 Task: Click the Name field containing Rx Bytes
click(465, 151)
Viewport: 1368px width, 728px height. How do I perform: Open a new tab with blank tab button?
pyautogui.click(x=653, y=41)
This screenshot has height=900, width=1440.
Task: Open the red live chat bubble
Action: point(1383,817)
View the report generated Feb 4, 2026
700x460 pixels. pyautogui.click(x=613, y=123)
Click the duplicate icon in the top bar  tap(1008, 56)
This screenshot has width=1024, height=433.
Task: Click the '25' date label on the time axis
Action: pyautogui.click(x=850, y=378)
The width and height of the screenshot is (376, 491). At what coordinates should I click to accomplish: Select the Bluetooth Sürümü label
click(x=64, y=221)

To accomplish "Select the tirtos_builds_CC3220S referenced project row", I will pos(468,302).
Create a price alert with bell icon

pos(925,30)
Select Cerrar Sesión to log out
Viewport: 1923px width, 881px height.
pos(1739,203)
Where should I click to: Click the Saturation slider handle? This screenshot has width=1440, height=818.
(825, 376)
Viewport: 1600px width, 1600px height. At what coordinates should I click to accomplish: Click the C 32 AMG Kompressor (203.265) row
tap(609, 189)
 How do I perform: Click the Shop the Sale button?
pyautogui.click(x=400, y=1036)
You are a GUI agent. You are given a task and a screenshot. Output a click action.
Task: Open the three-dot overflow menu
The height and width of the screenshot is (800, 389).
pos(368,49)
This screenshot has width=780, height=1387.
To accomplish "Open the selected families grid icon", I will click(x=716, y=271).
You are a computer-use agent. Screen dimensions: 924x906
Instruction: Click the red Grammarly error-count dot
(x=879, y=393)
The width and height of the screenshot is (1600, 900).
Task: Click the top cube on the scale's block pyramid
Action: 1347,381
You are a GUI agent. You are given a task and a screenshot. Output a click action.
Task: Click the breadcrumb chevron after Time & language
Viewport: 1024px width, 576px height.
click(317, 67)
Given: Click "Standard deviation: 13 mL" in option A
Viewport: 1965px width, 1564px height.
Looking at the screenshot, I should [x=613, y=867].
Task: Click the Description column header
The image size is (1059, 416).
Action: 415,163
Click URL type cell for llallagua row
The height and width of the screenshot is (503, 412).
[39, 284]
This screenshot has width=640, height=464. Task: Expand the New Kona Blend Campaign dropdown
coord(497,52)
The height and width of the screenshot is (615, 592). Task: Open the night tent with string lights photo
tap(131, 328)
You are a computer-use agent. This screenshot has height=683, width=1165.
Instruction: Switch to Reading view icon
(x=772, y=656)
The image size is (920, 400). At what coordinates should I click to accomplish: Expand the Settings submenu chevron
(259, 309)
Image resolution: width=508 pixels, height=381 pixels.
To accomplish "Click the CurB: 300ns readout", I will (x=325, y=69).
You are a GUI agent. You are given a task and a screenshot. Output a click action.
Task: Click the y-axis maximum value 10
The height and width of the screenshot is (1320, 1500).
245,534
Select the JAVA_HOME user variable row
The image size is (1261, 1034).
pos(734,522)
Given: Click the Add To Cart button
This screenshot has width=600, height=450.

ASSIGNMENT: Return, without any change, the lines from the one holding "Given: Click the Add To Cart button" through the end of the listing, and only those.

EXPECTED OUTPUT:
Given: Click the Add To Cart button
This screenshot has width=600, height=450.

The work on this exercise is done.